Elastic receives small amount of data and nginx buffers the bulk events

Hi List,
Sinces we switched from fluentd to fluent-bit our elastic cluster showed more problems with the bulk queue, is their a way to see whats in the bulk queue and why its not progressing the queue?
the nginx shows many times

a client request body is buffered to a temporary file
request: "POST /_bulk HTTP/1.1", host: "elasticxxxnl"

The 5 nodes in the cluster are really low on cpu

Which version of Elasticsearch are you using?

What is the specification of the nodes in the cluster with respect to RAM, CPU and type of storage used?

Do you have monitoring installed?

Unfortunately I have no experience with fluentd or fluent-bit so can not help with troubleshooting changes or issues there.

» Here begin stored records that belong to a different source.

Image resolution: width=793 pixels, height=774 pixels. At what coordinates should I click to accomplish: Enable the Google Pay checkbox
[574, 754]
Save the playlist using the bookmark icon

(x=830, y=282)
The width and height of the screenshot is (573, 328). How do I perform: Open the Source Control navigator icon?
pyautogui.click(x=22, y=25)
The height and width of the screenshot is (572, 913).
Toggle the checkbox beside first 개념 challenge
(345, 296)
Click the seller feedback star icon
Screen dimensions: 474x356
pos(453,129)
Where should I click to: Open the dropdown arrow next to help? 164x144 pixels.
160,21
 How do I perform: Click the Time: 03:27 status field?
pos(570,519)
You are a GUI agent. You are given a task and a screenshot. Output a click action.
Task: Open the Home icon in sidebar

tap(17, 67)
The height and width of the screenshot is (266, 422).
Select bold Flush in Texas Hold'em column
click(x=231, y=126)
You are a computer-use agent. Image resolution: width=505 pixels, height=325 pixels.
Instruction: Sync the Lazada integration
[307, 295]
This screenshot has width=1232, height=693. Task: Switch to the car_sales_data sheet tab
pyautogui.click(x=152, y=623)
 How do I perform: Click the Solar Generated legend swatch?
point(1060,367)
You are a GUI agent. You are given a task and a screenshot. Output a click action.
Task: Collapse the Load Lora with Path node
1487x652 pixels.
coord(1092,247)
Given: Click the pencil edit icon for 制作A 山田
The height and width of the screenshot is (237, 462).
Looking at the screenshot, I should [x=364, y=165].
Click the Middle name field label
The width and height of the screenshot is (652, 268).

This just means that the request body was larger than the size that Nginx was willing to hold in-memory so it spilled it to a file. By default I think this happens whenever the request is larger than 8kB; bulk requests should mostly be >8kB in size so I think this is the expected behaviour. I don't think it's a big deal, but there are probably config options in Nginx to prevent it if needed. I also don't think this has anything to do with Elasticsearch, you'd be better off asking about it on a more Nginx-focussed forum.

(I doubt requests like this hit the disk, the data probably only gets as far as the pagecache, so it's still technically in-memory either way)

2 Likes

Thanks David , this sounds quite logical.
Strange I'm missing 40%-60% of the log entries generated by applications in docker on the kubernetes platforms.
The fluent-bit reports many errors

[2020/12/29 02:51:54] [ warn] [engine] failed to flush chunk '1-1608891285.347503559.flb', retry in 867 seconds: task_id=796, input=tail.0 > output=es.0
[2020/12/29 02:51:55] [ warn] [engine] failed to flush chunk '1-1608894153.539621536.flb', retry in 1110 seconds: task_id=1422, input=tail.0 > output=es.0
[2020/12/29 02:51:55] [ warn] [engine] failed to flush chunk '1-1608895587.328538075.flb', retry in 830 seconds: task_id=1759, input=tail.0 > output=es.0
[2020/12/29 02:51:56] [ warn] [engine] failed to flush chunk '1-1608887565.333424683.flb', retry in 1366 seconds: task_id=35, input=tail.0 > output=es.0
[2020/12/29 02:51:56] [ warn] [engine] failed to flush chunk '1-1608891815.333089060.flb', retry in 1047 seconds: task_id=949, input=tail.0 > output=es.0
[2020/12/29 02:51:56] [ warn] [engine] failed to flush chunk '1-1608888441.890175576.flb', retry in 108 seconds: task_id=253, input=tail.0 > output=es.0
[2020/12/29 02:51:57] [ warn] [engine] failed to flush chunk '1-1608892265.334450560.flb', retry in 727 seconds: task_id=1051, input=tail.0 > output=es.0
[2020/12/29 02:51:57] [ warn] [engine] failed to flush chunk '1-1608889041.727434703.flb', retry in 532 seconds: task_id=388, input=tail.0 > output=es.0

I will tune into fluent-bit as probably the error is their or between fluent-bit and nginx in the firewalls

attached the cpu / memory monitoring of the cluster

It looks like you may be having a lot of small shards in your cluster, which is inefficient and can cause serious problems. I would recommend you look to reduce this significantly given the size and resources available to your cluster.

Yes, those warnings don't have any useful details telling you why it failed or what to do about it. It's possible that the reason is within Elasticsearch of course, but if so Elasticsearch will be returning much more detailed errors describing the problems. You'll need to seek some fluent-bit expertise to see if you can get more details here. I don't see many conversations about it on these forums so you're probably best off trying elsewhere.

If you get hold of errors coming from Elasticsearch and need help understanding them then please ask again here.

Also as Christian says your shard count seems very high, you'd do well to reduce it.

Thanks for your answers, took some time after holiday (everybody happy new year) to dive into fluent-bit errors.

We have now elastic errors when put fluent-bit in trace mode when mapping is wrong, strangely when the bulk of 5 MB contains 1000 events sent from fluent-bit when one event with wrong mapping all events are rejected by elasticsearch.

sure the layout is diffent for all the logs in containers in pods in a namespace but creating a index for each container will create a lot of indexes. Anybody experiance in k8s environment with pods and containers ?